AbstractMulticlass datasets and large-scale studies are increasingly common in omics sciences, drug discovery, and clinical research due to advancements in analytical platforms. Efficiently handling these datasets and discerning subtle differences across multiple classes remains a significant challenge. In metabolomics, two-class OPLS-DA (Orthogonal Projection to Latent Structures Discriminant Analysis) models are widely used due to their strong discrimination capabilities and ability to provide interpretable information on class differences. However, these models face challenges in multiclass settings.
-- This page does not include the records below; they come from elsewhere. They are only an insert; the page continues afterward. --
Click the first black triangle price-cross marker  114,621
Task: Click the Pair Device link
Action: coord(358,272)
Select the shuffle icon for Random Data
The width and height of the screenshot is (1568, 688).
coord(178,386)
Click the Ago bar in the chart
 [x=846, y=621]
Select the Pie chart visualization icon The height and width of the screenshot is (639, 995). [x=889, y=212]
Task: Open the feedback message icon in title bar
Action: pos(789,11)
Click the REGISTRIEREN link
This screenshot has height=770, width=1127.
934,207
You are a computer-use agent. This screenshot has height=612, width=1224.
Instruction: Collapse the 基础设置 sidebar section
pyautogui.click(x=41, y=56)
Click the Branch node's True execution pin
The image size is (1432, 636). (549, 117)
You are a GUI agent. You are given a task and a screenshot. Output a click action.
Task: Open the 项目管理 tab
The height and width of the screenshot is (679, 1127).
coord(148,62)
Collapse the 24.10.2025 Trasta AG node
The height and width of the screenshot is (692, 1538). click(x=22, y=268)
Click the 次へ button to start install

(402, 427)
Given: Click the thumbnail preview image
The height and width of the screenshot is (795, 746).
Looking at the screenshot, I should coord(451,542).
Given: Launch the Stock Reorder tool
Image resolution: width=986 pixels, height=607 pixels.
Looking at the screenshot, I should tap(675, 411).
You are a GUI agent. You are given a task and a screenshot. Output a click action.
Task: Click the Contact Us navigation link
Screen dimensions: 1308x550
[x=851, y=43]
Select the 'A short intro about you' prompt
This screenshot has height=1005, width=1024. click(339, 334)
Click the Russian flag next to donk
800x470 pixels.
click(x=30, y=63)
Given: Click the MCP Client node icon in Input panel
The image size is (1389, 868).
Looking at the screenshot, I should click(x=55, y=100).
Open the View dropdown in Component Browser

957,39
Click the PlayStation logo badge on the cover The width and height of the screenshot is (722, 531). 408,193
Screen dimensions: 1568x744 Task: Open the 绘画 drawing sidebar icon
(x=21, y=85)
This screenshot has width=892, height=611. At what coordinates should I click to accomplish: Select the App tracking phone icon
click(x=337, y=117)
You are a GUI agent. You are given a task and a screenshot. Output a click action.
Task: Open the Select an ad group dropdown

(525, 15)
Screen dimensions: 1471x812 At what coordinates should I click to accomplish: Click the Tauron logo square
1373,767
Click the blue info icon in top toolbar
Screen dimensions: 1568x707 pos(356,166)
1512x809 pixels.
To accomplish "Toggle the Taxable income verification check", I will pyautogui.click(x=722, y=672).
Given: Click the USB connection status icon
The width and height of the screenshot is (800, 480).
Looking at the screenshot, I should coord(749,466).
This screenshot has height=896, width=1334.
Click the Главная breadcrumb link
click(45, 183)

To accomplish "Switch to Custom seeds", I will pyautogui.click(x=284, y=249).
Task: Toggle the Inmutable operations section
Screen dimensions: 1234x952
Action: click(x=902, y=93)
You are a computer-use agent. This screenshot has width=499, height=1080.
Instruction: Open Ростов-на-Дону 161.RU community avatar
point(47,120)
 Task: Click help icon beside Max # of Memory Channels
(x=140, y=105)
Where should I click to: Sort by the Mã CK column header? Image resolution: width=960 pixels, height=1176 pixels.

A common solution is to transform the multiclass comparison into multiple two-class comparisons, which, while more effective than a global multiclass OPLS-DA model, unfortunately results in a manual, time-consuming model-building process with complicated interpretation. Here, we introduce an extension of OPLS-DA for data-driven multiclass classification: Orthogonal Partial Least Squares-Hierarchical Discriminant Analysis (OPLS-HDA). OPLS-HDA integrates Hierarchical Cluster Analysis (HCA) with the OPLS-DA framework to create a decision tree, addressing multiclass classification challenges and providing intuitive visualization of inter-class relationships. To avoid overfitting and ensure reliable predictions, we use cross-validation during model building. Benchmark results show that OPLS-HDA performs competitively across diverse datasets compared to eight established methods. This method represents a significant advancement, offering a powerful tool to dissect complex multiclass datasets. With its versatility, interpretability, and ease of use, OPLS-HDA is an efficient approach to multiclass data analysis applicable across various fields.